## The problem:
Please print every record that follows, keeping each one exactly as it is.

## Stored data entries:
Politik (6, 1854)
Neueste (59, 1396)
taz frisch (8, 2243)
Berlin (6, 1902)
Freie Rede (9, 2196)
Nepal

## Output for this task:
Politik (6, 1854)
Neueste (59, 1396)
taz frisch (8, 2243)
Berlin (6, 1902)
Freie Rede (9, 2196)
Nepal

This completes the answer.